I live about 30 miles from Washington, DC and even though I’ve lived near there for 20 years, I still hate driving in that town. No matter what I do, I still get lost – even with a GPS!
A few years ago I was driving to an appointment in DC, and my GPS kept sending me in circles – I was doing the same thing over and over, and I got extremely frustrated. I was calling my GPS lady horrible names, and my estimated time of arrival was already showing me being late (and I hate being late!) I got so focused on being late, that my anxiety made my navigation worse. I didn’t want to pull over for sake of losing more time, so I got even more lost. Then I ended up in a very bad neighborhood, and then I became scared.
Whether you’re driving or just trying to navigate through life, getting lost sucks. The more you try to find out where you’re going, the worse it gets – and it can put you in a very seedy place if you don’t take the time to pull over and assess.
Every time you are in transition, you feel as if you’re lost, without a compass or a GPS. And even though people may tell you where to go (like a GPS does), they don’t always point you in the right direction.
So you get frustrated, and you keep driving in circles, repeating the same path, and hoping for a different outcome.

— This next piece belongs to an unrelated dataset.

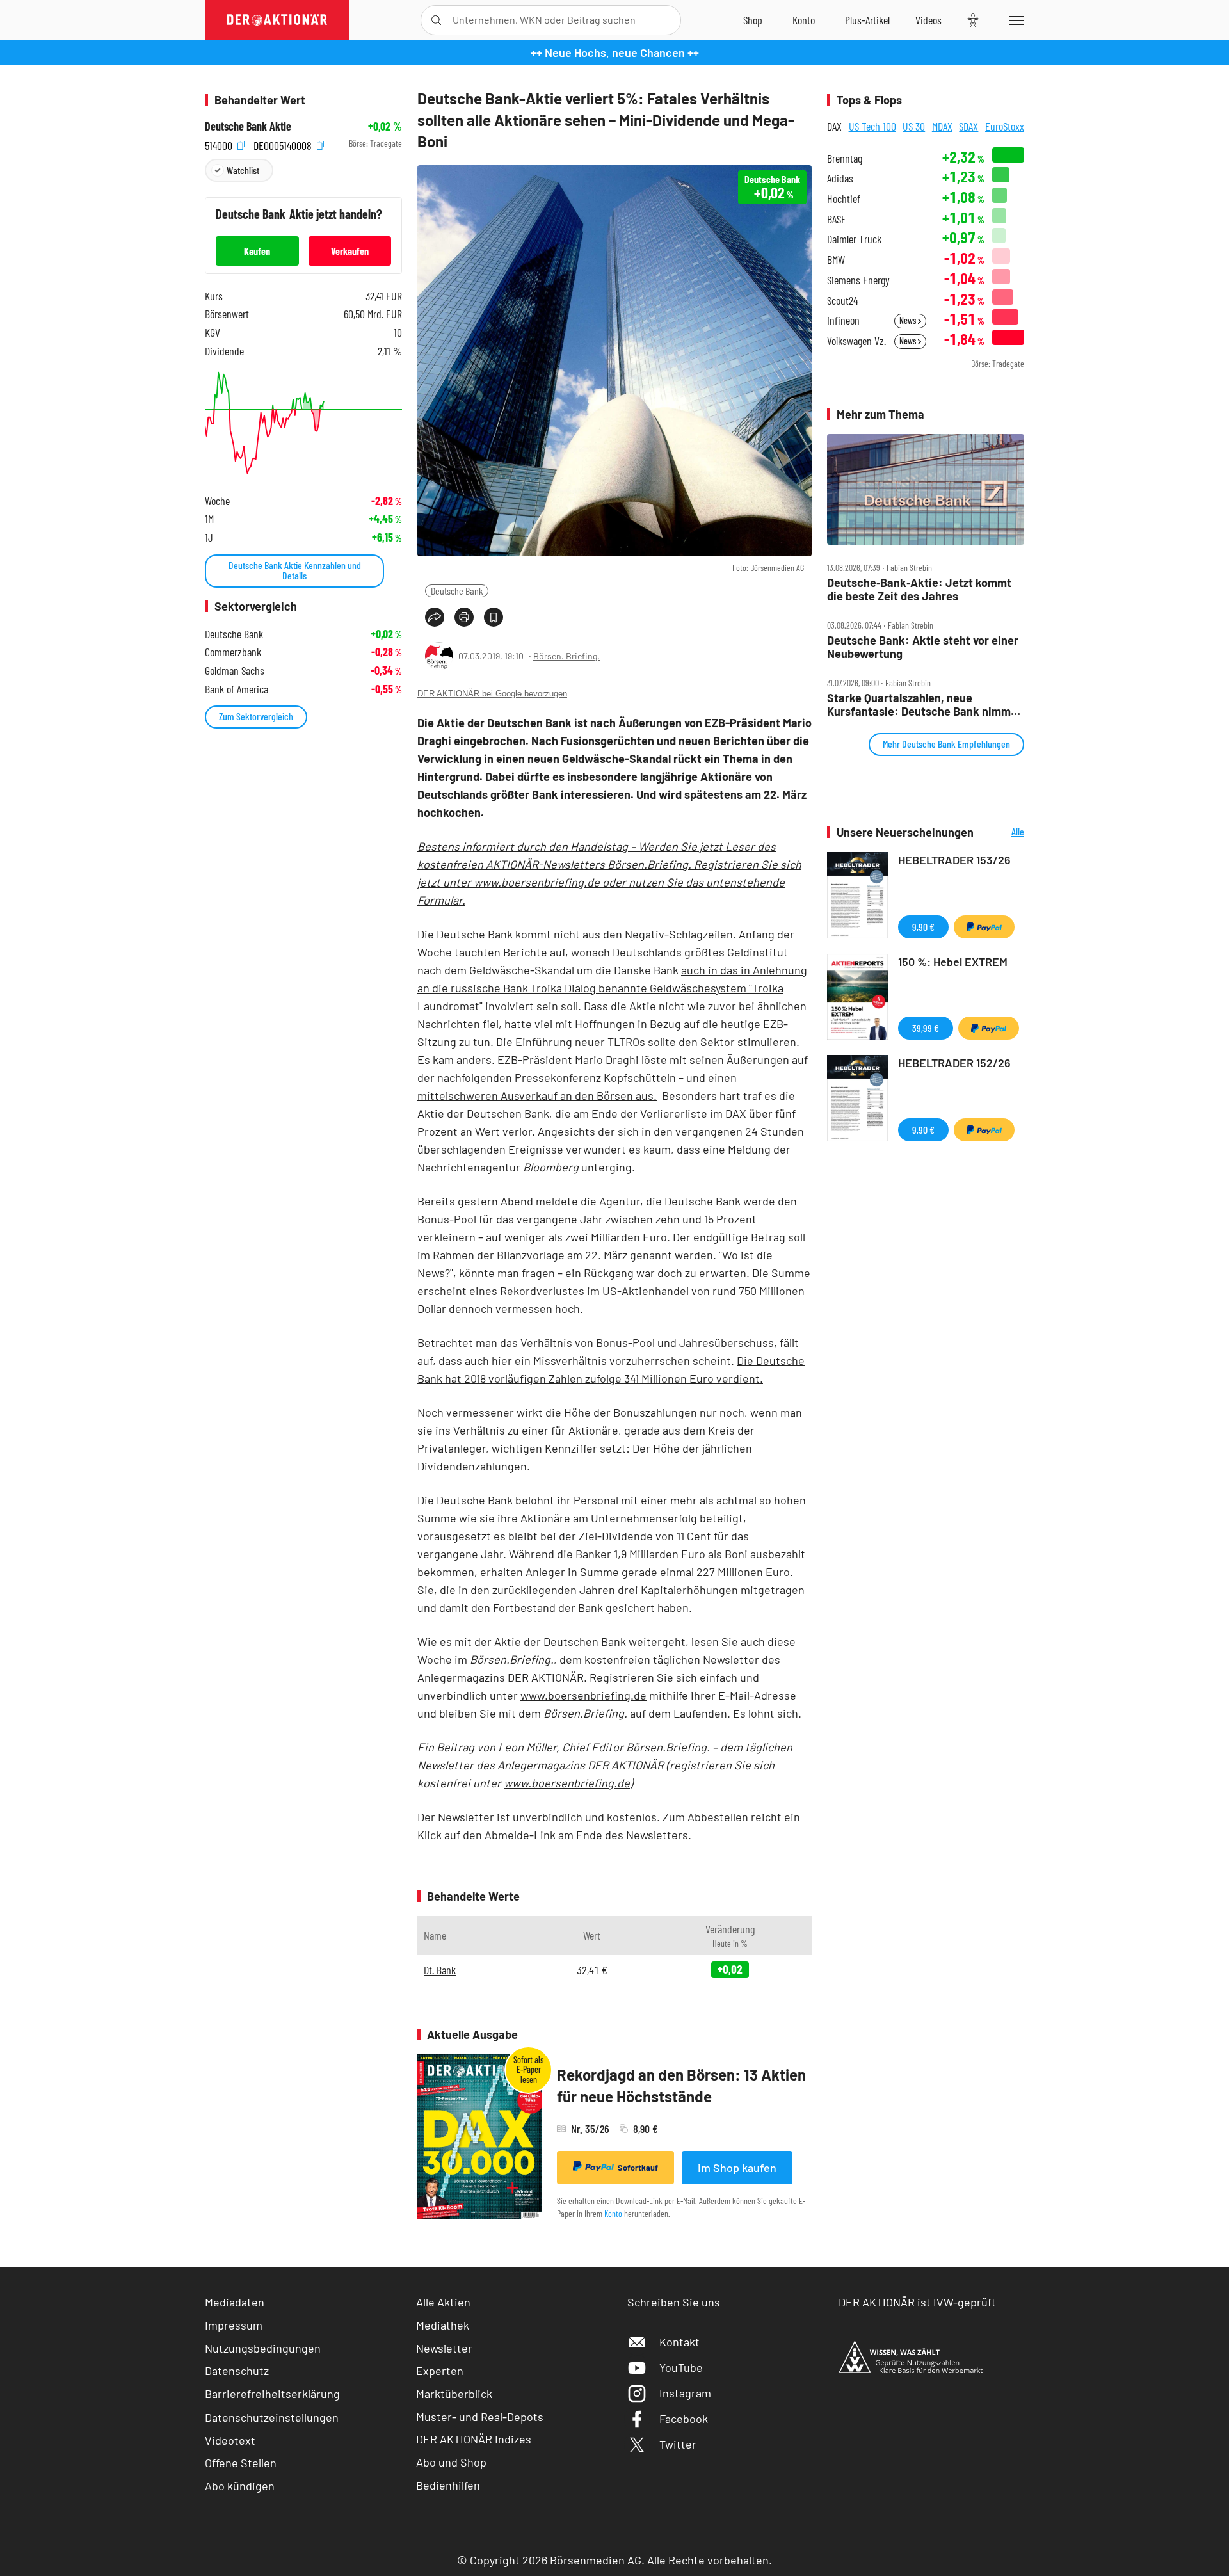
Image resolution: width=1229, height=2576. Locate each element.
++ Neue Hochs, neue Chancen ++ (615, 52)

This is when you need to trust your gut, pull over, and reassess your steps. You can get so focused on where you need to be, that your anxiety about not being there will only make things worse (like when I was driving in DC). Don’t worry about being late. Don’t get caught up in the additional time it takes you to reassess.
Pulling over means making a plan. For instance, let’s say you’re dating all the wrong people, and no matter what you do, you keep meeting the same losers. You’re lost, yet you keep circling around hoping for a different outcome. Hope isn’t a plan. Hoping means you’re not in control.
In this case, you would pull over and take a step back, and look at your end goal – who is your ideal partner? The more you get frustrated by who you’re not meeting will only keep you lost, and dating the wrong people!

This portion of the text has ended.